Sua empregada, Bernadete de Nazaré Alves Oliveira, 56, não se fez de rogada: escolheu brincos "brilhantes" e um colar de miçangas para sua "estreia" no banco de trás de um carrão importado.

Pela primeira vez em três anos de trabalho, ela não faria baldeações entre metrô e ônibus para ir do flat da patroa, na Vila Nova Conceição (zona sul), até sua casa, no Jaçanã, bairro da zona norte imortalizado por Adoniran Barbosa, em "Trem das Onze".

A convite da Folha, patroa e empregada trocaram de veículos para opinar sobre as faixas exclusivas de ônibus, uma das apostas da gestão Fernando Haddad (PT) para acelerar os coletivos.

Para encarar o "busão", Cozete escolheu um modelito, digamos, discreto: bota de cano curto bicolor, da portuguesa Helsar, calças jeans, body preto de mangas longas, bolsinha beterraba Versace e jaqueta branca Prada.

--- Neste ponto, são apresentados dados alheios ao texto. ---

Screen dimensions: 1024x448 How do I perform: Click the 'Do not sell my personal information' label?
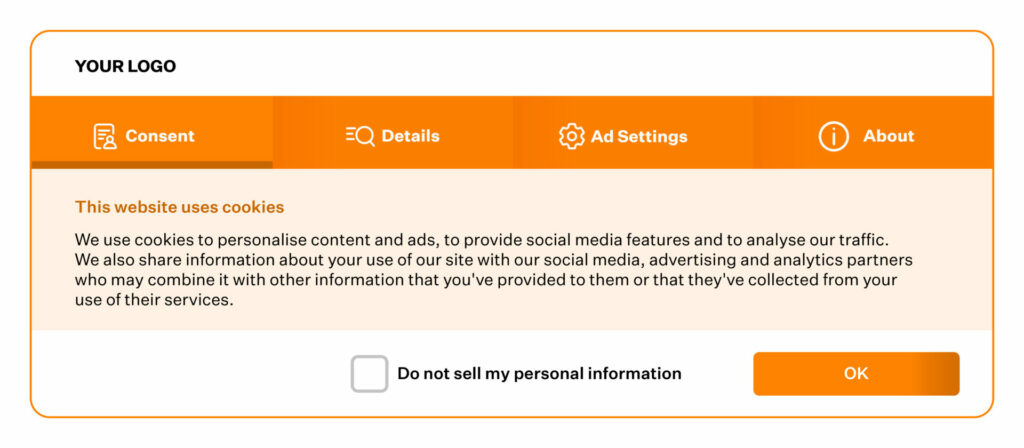539,374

Despediu-se de suas "princesas", Charlote, uma cadela da raça lulu-da-pomerânia de dois anos, e Sophie, uma yorkshire de oito anos, como se fosse cruzar o Atlântico.

Foi de carro até um ponto na avenida 23 de Maio. Lá, embarcou no ônibus, que seguiu pela faixa exclusiva --hoje, a cidade de São Paulo possui 312,3 km dessas vias.

SÓ PARA VIPS

Assim que a linha Terminal Varginha-Largo São Francisco começou a rodar no sentido centro, Cozete, 42, espantou-se: "Nossa, como está andando rápido!". Acostumada ao transporte individual, disse que "deu pena ver aquele amontoado de carros ali, ficando para trás".

Pena também ela sentiu de não existir nas vias expressas uma faixa diferenciada, só para automóveis VIPs. Sugestão da empresária: "Esses veículos pagariam um pedágio bem alto para circular por corredores mais rápidos".

Na troca de experiências, Bernadete posou ao lado de um dos quatro carrões importados e blindados da patroa. Na Land Rover vermelha, deu uma volta no quarteirão, mas, na hora de seguir viagem para o Jaçanã, pegou carona num carro 1.0 da reportagem.

"Faixa exclusiva para ônibus é uma belezinha aqui, na parte rica", disse Bernadete. "Acho ótimo que exista, mas ainda é muito pouco para uma cidade tão grande."

Segundo o Datafolha, quase nove a cada dez paulistanos (88%) são favoráveis às faixas exclusivas para esse tipo de transporte. Na opinião da doméstica, "para quem leva pisão no pé, mão-boba e encoxada, na faixa ou não, um fusquinha seria o paraíso". "Prefiro ficar horas num carro parado no trânsito, sentada no conforto, do que levar desaforo dentro de busão."

No ônibus articulado, Cozete tinha opção de sobra de ir sentada, mas preferiu fazer um tour pelos 18 metros do coletivo. O ajudante de confeiteiro Mizael Ribeiro Amorin, 52, ensaiou oferecer seu assento à empresária. "Já vi essa mulher na televisão. Ela é da novela, não é não?"

Participante da segunda temporada do "reality" "Mulheres Ricas", da Band, Cozete carregava na bolsa "uns postais" com foto sua. Presenteou o cobrador Israel Guilger, 29, que a reconheceu como a "ex-'Mulher Rica'".
"Achei o cobrador e o motorista do ônibus educadíssimos", disse. "Os passageiros, apesar do cansaço, também."

Quando ouviu a opinião da patroa, Bernadete não se conteve: "A senhora é linda, chique e perfumada. Vai pegar o ônibus na periferia de manhãzinha ou no fim do dia para ver o quanto é bom".

O circular seguia pela avenida Ibirapuera, em direção ao terminal Varginha, quando, a partir do shopping, começou a lotar de trabalhadores de volta para casa, com bolsas, mochilas e sacolas.

Eram quase 18h, e, no corredor de ônibus da avenida Vereador José Diniz, formava-se uma longa e lenta fila de coletivos. Já não havia mais lugares para sentar, tampouco para andar dentro do "articulado". Cozete, então, achou melhor apertar a campainha e pedir para descer.